However, we see a considerable disconnect between banks’ perception of the importance of C&E risks as communicated to us, the supervisor, and what banks choose to publicly disclose. Banks are trying to compensate for the poor quality of their disclosures by issuing a great volume of information around green topics. We end up with a lot of white noise and no real substance on what both markets and supervisors really want to know: how exposed is a bank to C&E risks and what is it doing to manage that exposure? It is of course relevant for banks to publicise their efforts to, for example, reduce the electricity consumption of their branches. However, it would be much more significant if they were to announce how they are steering their activities towards risk management practices that are aligned with a carbon-neutral economy. Looking at the world through “green-coloured glasses” is not quite the same as a sound management of all material C&E risks.

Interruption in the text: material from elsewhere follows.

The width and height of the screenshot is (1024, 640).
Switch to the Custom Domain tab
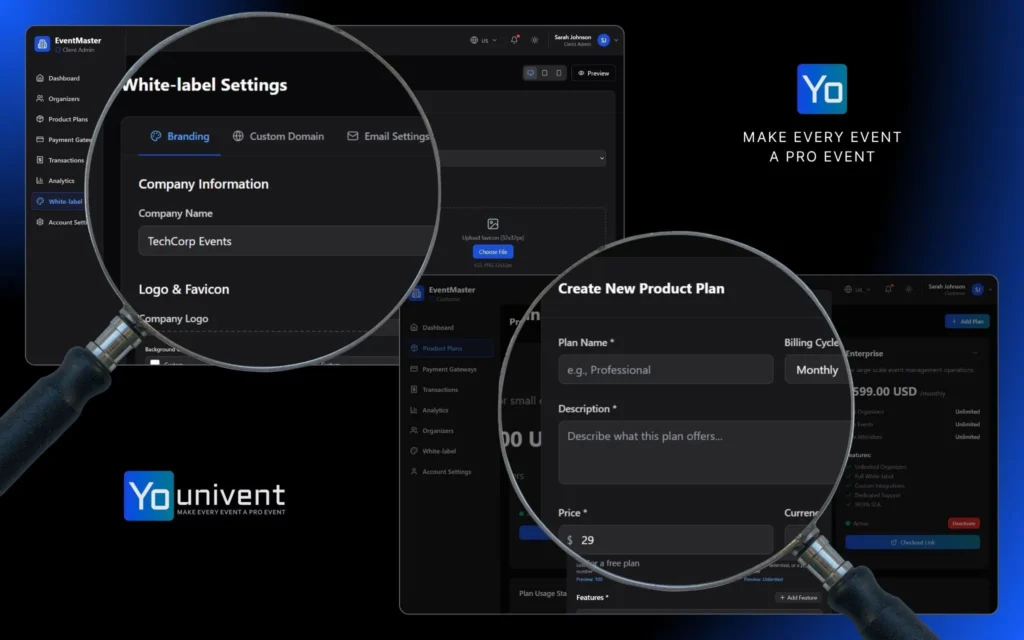point(279,137)
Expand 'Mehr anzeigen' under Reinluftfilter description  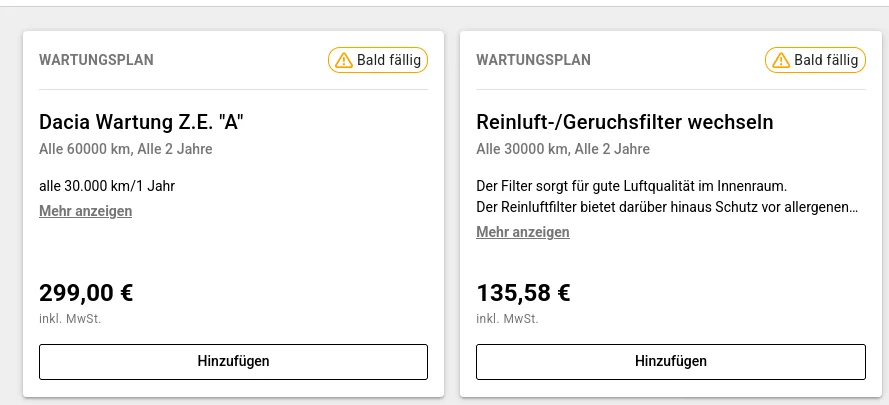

We also observe a lack of concrete detail in how banks substantiate their climate-related and environmental metrics and targets. For example, when reporting on their commitment to align with the Paris Agreement, only around one in five institutions disclose the methodologies, definitions and criteria for all of the figures, metrics and targets reported as material. More than one-third of institutions do not disclose these aspects at all. In light of the increasing importance of such commitments, interested parties will increasingly seek information on these alignment metrics – and banks’ disclosures must become meaningful in this regard.

Best practices

Like many other institutions and agencies, the ECB is committed to sharing the best practices we have found across the industry. Not only do they serve as inspiration for banks who need to catch up, they also show that the ECB’s expectations can, in fact, be met.

For example, one of the banks under our direct supervision published its own climate strategy – which aims at achieving net zero emissions for its lending portfolio by 2050 or sooner – in tandem with a number of (interim) targets and related metrics, as well as the progress made in meeting them. For each of these targets and metrics, the bank discloses the sectors covered, the underlying methodology and the scenarios used to draw up benchmarks. For the methodologies and scenarios, it reports on the options it chose, the data sources it used and the changes it made with respect to the previous disclosure.

Another bank endeavoured to align its portfolios with science-based transition pathways, including technology pathways originating from the International Energy Agency’s “Net Zero by 2050” report. The bank disclosed dashboards that displayed the performance of its loan books in various transition sectors, such as power generation, oil and gas, automotive, steel, cement and real estate, against a science-based transition pathway. It also disclosed the precise indicators used, the underlying methodologies and the reference scenarios for each indicator. For each of the indicators, the bank then disclosed its current and projected performance against the pathway and set associated targets.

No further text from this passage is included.